Exercise aim: In the Korg D1 piano thread below, reproduce the passage starting with "You're absolutely right, though" and going on through "grand vst libs.".

Excerpt to read:
↓↓↓
# Korg D1 piano



## Fleer (Jan 19, 2018)

Any thoughts? Includes RH3 action!
http://www.korg.com/us/products/digitalpianos/d1/


----------



## chillbot (Jan 19, 2018)

Looks nice, would love to try it out. Can't find any info on cost? Have you seen an estimated price tag anywhere?


----------



## Fleer (Jan 19, 2018)

$800 / €700 / £600 IIRC, which is quite sharp.


----------



## chillbot (Jan 19, 2018)

Nice, would love to hear if anyone has a chance to try it out. Looking for an 88-key for the other room... short list includes Arturia Keylab and Komplete Kontrol but this looks like another viable option.

Odd to not have a USB port in this day and age? I guess it's not really meant to be used as a controller?


----------



## Fleer (Jan 19, 2018)

Seems more like a stage piano, weight reduced. But that RH3 action in this price range is what gets me. I believe this price segment includes Kawai ES110 and Yamaha P115, but both have inferior action, I would say. Now about the sounds ...


----------



## chillbot (Jan 19, 2018)

Yeah would have to supplement it with a control surface I guess... but if the action is worth it maybe it's worth it?

I know they are trying to reduce the weight/size but is it kind of odd no modwheel or pitchbend? I mean even in a live situation it's pretty typical to use pitchbend on a clavinet or modwheel to trigger a leslie sim...


----------



## Fleer (Jan 19, 2018)

You're absolutely right, though modwheel or pitchbend are not essential to me, at least on a weighted keyboard like this. I'm not thinking about live action myself, as I primarily want a good piano action for my grand vst libs.
Here's hoping it's that good.


----------



## dcoscina (Jan 19, 2018)

Yeah I have been looking at replacing my Kurzweil PC3x since I never use the internal sounds any longer and I want something with better form factor for studio ergonomics. I have a MIDI-USB interface just laying around anyhow and my Steinberg UR22 has MIDI ports in it as well. I also have the NanoKontrol 2 so sliders aren't an issue. Will be eagerly waiting to check this one out.


----------



## synthpunk (Jan 19, 2018)

Why does it remind me of a pedal steel for some reason ? If anyone tries one at NAMM please let us know how it feels especially compared the Yamaha P-45/71, 115

Would probably look pretty slick with a Faderctrl or X Touch Compact or even Nanokontrol for faders.
↑↑↑
Data provided:
↓↓↓
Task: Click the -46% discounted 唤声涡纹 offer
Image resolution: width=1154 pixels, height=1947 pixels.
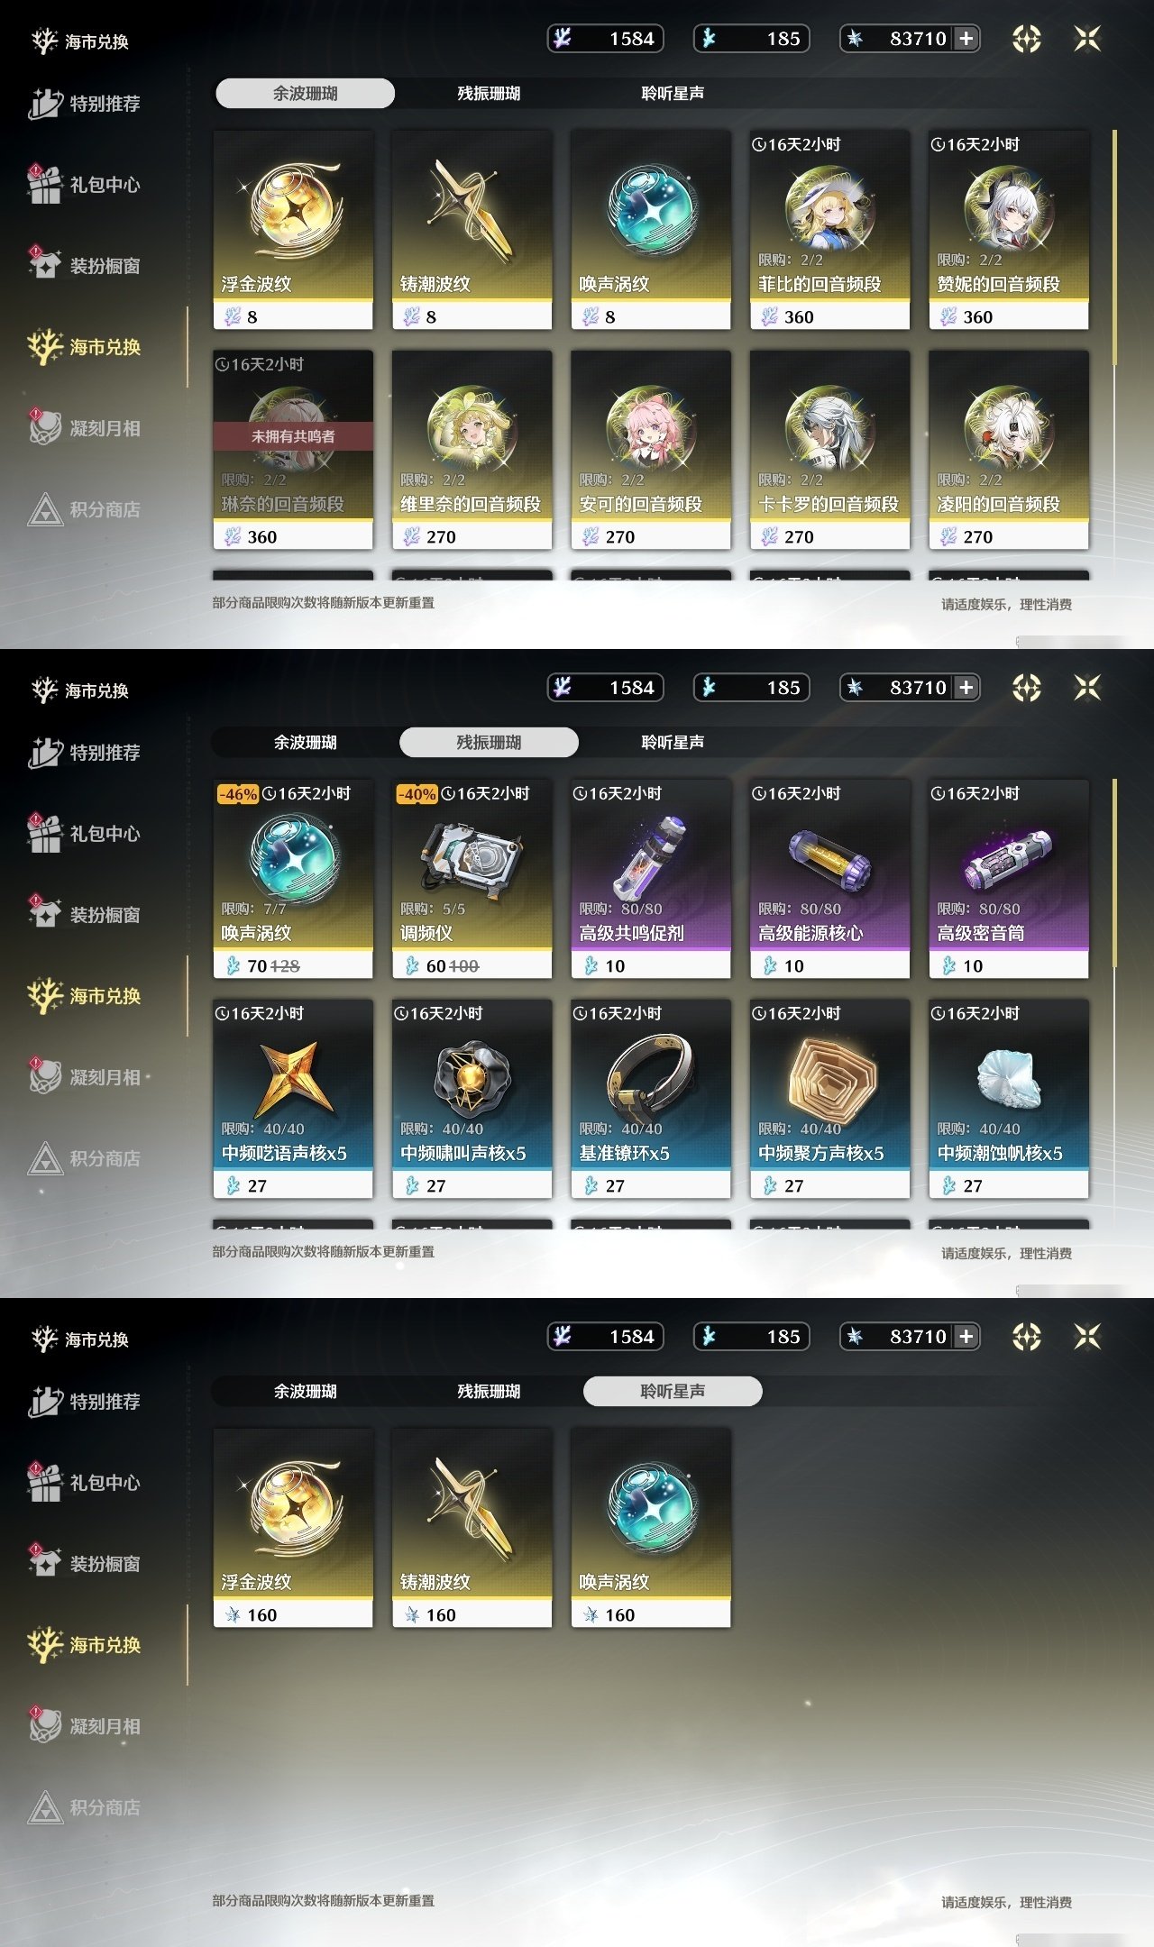Action: pyautogui.click(x=293, y=879)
↑↑↑
Answer to the exercise:
You're absolutely right, though modwheel or pitchbend are not essential to me, at least on a weighted keyboard like this. I'm not thinking about live action myself, as I primarily want a good piano action for my grand vst libs.